Collected data entries:
= = =
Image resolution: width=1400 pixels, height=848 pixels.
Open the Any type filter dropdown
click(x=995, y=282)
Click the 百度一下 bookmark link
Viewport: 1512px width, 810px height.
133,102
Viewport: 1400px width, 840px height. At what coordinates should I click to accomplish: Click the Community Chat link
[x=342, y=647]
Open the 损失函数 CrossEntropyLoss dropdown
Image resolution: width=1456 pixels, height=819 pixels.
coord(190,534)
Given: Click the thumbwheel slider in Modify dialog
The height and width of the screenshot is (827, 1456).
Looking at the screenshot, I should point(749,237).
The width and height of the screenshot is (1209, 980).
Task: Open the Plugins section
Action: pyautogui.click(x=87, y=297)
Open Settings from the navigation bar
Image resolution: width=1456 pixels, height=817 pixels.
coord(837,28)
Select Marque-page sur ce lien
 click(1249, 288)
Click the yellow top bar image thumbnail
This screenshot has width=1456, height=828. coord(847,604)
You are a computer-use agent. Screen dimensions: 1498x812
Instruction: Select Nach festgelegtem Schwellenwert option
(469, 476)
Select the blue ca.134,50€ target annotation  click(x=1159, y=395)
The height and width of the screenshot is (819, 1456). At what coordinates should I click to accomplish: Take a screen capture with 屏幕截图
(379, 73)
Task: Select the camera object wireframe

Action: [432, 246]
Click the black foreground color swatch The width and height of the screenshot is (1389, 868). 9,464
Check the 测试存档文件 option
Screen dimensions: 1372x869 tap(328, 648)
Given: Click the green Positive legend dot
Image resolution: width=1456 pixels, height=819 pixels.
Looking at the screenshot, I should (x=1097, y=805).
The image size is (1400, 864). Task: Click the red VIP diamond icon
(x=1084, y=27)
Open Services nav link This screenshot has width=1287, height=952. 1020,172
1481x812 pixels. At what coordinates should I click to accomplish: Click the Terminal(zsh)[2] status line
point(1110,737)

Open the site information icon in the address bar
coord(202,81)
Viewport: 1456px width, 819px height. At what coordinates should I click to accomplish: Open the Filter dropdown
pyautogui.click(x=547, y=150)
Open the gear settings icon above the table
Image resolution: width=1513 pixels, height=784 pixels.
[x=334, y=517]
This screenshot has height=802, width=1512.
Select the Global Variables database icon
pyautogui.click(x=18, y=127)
= = =
Every line in the records above with the string "Given" in it should be shown.

Written solution ->
Given: Click the thumbwheel slider in Modify dialog
Given: Click the green Positive legend dot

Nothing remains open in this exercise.